Basic Data IO¶
Accessing images using nipy:
While Nifti is the primary file format Analyze images (with associated .mat file), and MINC files can also be read.
Load Image from File¶
Get a filename for an example file. anatfile
gives a filename for a small
testing image in the nipy distribution:
>>> from nipy.testing import anatfile
Load the file from disk:
>>> from nipy import load_image
>>> myimg = load_image(anatfile)
>>> myimg.shape
(33, 41, 25)
>>> myimg.affine
array([[ -2., 0., 0., 32.],
[ 0., 2., 0., -40.],
[ 0., 0., 2., -16.],
[ 0., 0., 0., 1.]])
Access Data into an Array¶
This allows the user to access data as a numpy array.

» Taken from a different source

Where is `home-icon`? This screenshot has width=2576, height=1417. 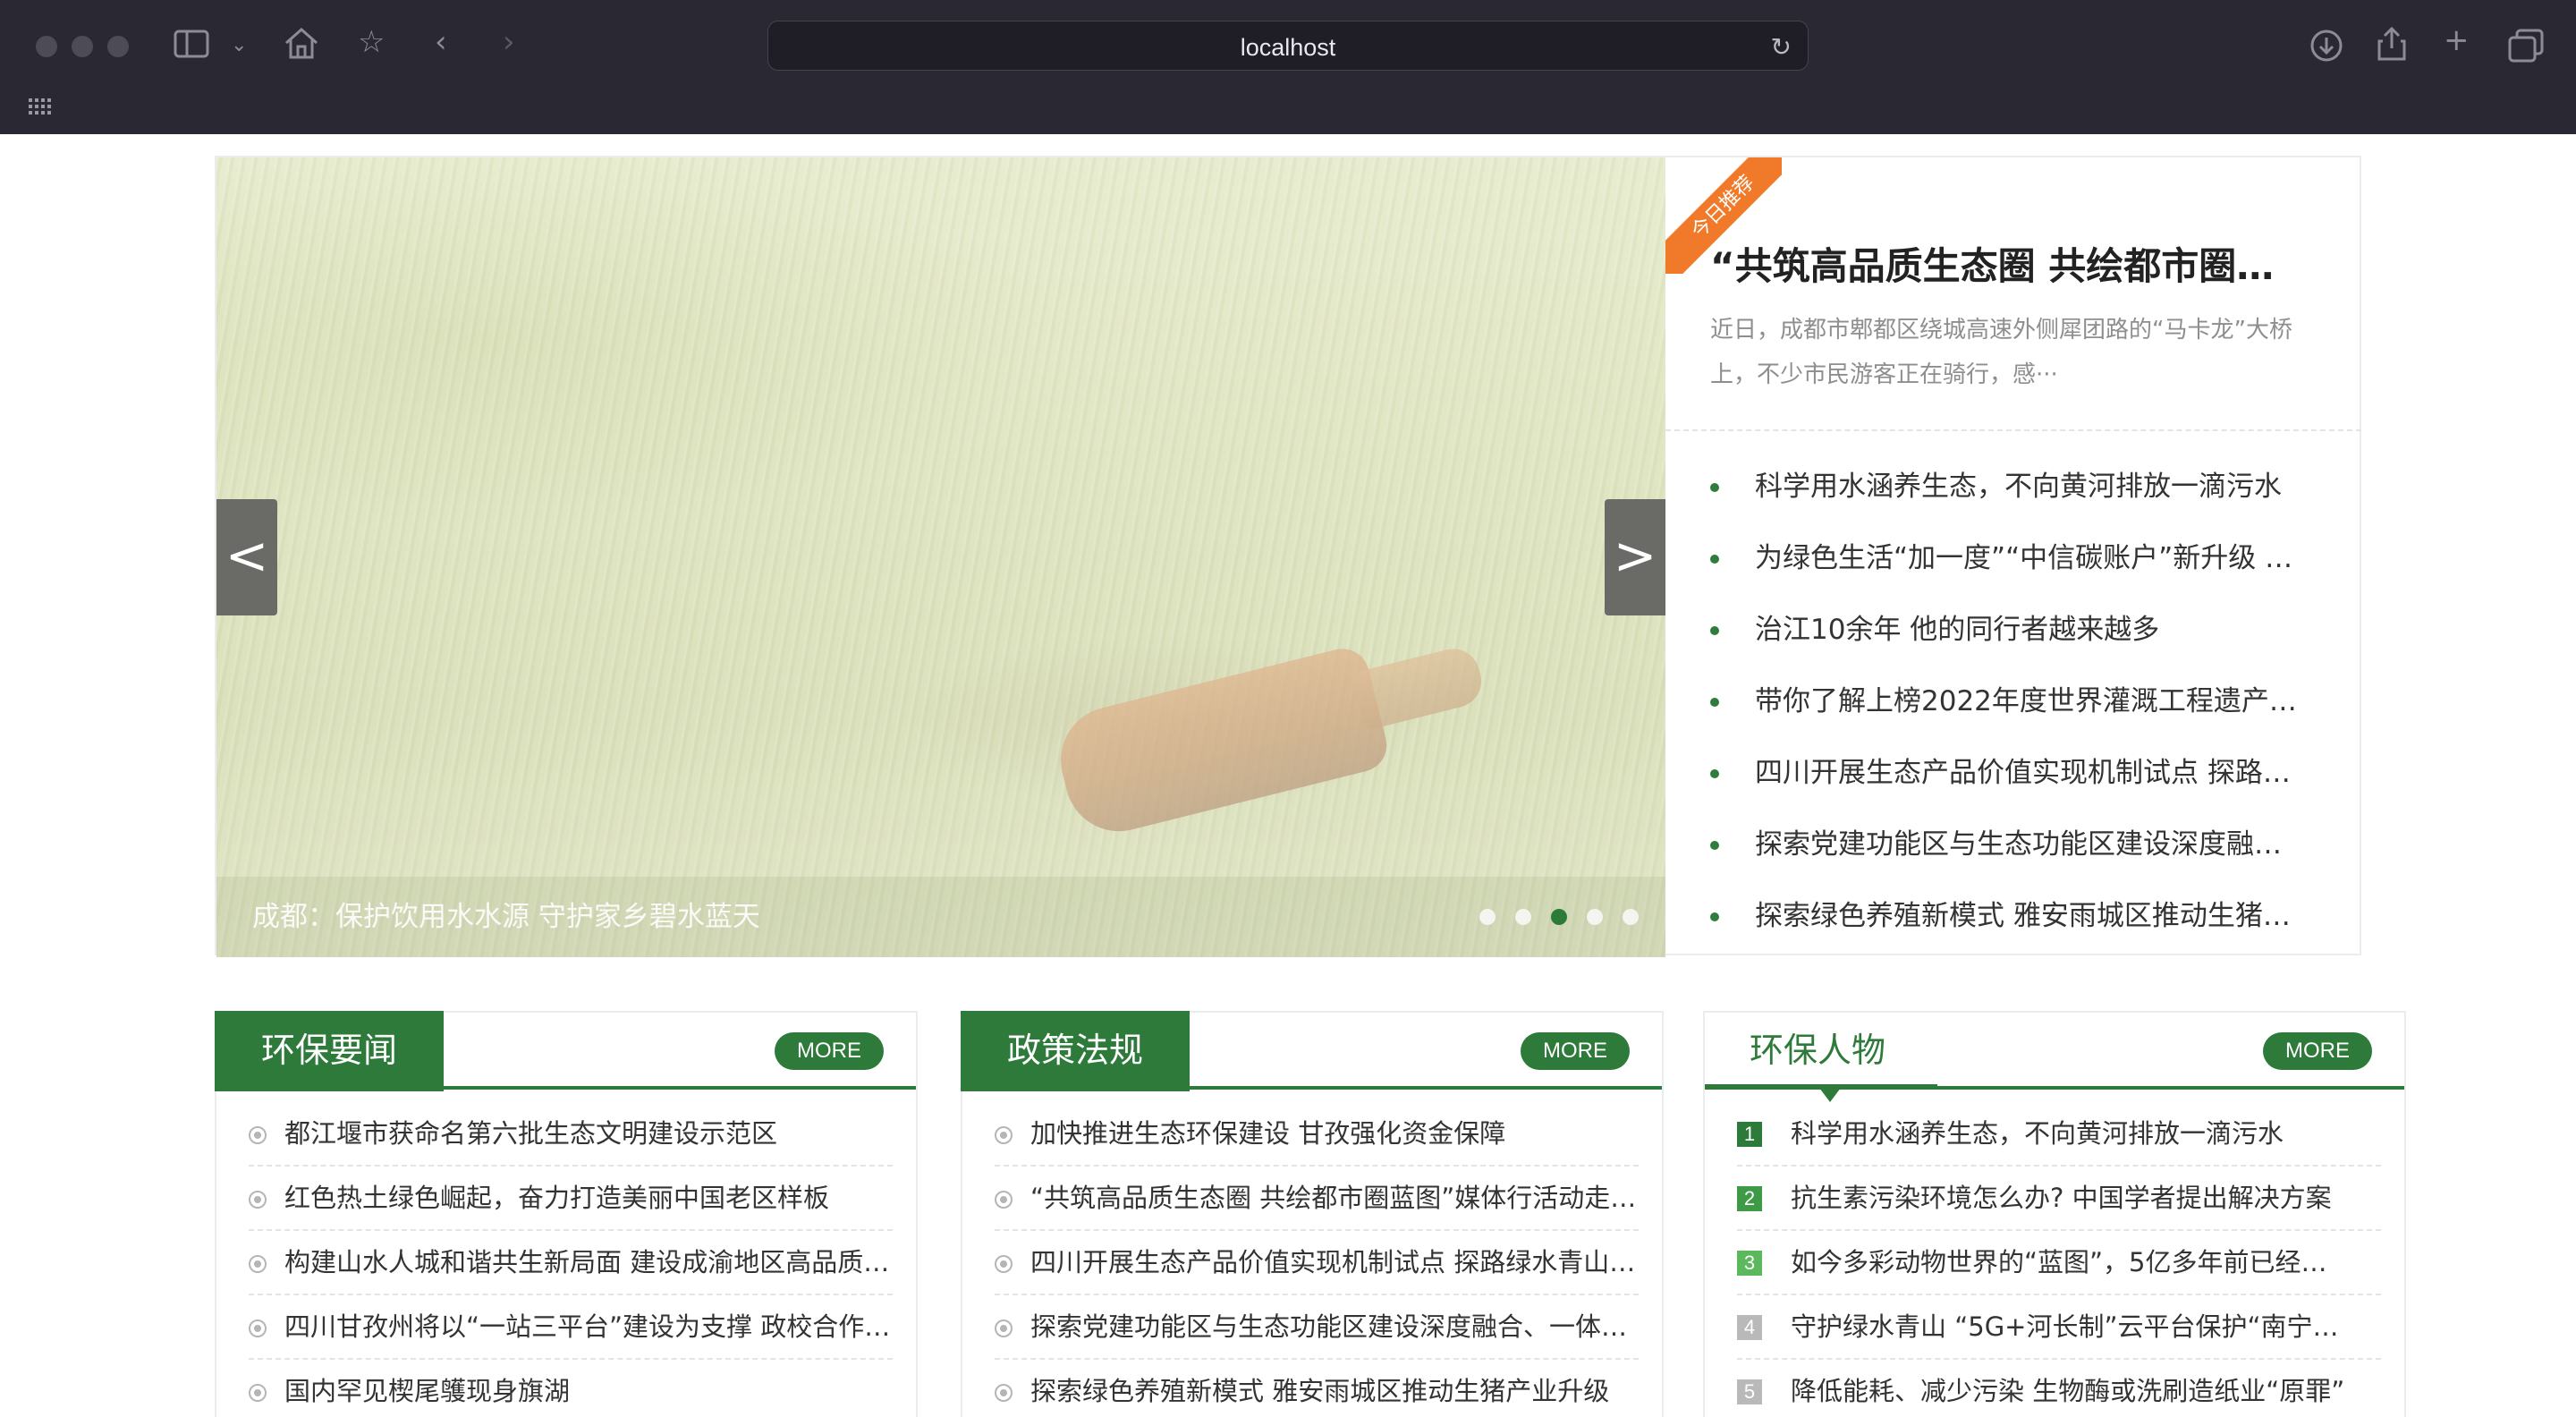 home-icon is located at coordinates (302, 46).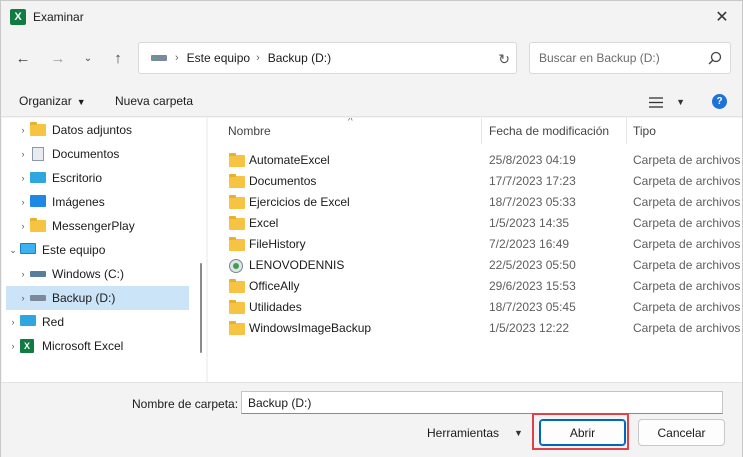  Describe the element at coordinates (530, 223) in the screenshot. I see `file-date: 1/5/2023 14:35` at that location.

>>> mydata = myimg.get_fdata()
>>> mydata.shape
(33, 41, 25)
>>> mydata.ndim
3
Save image to a File¶
>>> from nipy import save_image
>>> newimg = save_image(myimg, 'newmyfile.nii')

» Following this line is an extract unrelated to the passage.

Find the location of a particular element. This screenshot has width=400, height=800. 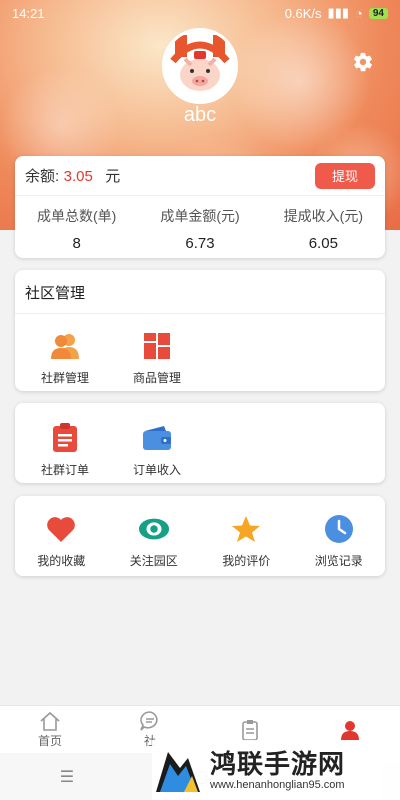

settings-gear-icon is located at coordinates (363, 62).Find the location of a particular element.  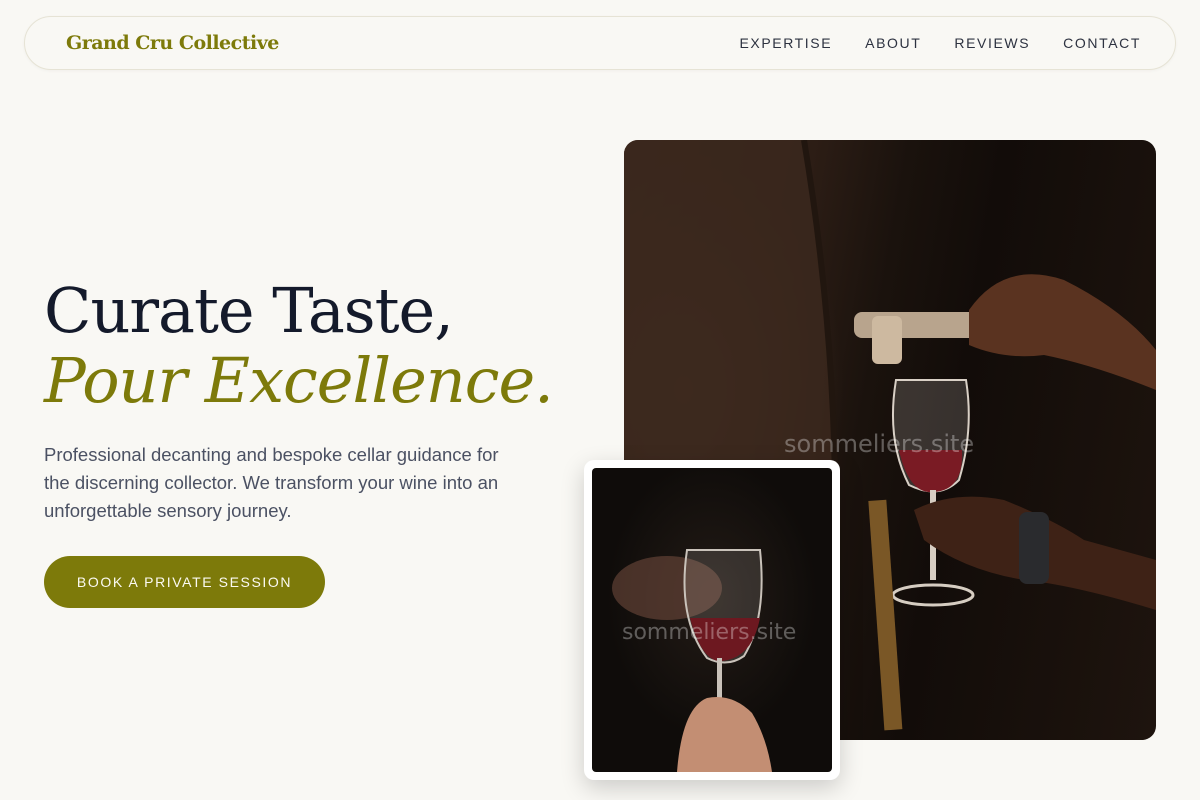

nav-link-reviews: REVIEWS is located at coordinates (992, 43).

Create Image from an Array¶
This will have a generic affine-type CoordinateMap with unit voxel sizes.
>>> import numpy as np
>>> from nipy.core.api import Image, vox2mni
>>> rawarray = np.zeros((43,128,128))
>>> arr_img = Image(rawarray, vox2mni(np.eye(4)))
>>> arr_img.shape
(43, 128, 128)
Coordinate map¶
Images have a Coordinate Map.
The Coordinate Map contains information defining the input (domain) and output (range) Coordinate Systems of the image, and the mapping between the two Coordinate systems. The input coordinate system is the voxel coordinate system, and the output coordinate system is the world coordinate system.
>>> newimg.coordmap
AffineTransform(
function_domain=CoordinateSystem(coord_names=('i', 'j', 'k'), name='voxels', coord_dtype=float64),
function_range=CoordinateSystem(coord_names=('aligned-x=L->R', 'aligned-y=P->A', 'aligned-z=I->S'), name='aligned', coord_dtype=float64),
affine=array([[ -2., 0., 0., 32.],
[ 0., 2., 0., -40.],
[ 0., 0., 2., -16.],
[ 0., 0., 0., 1.]])
)
See Basics of the Coordinate Map for more detail.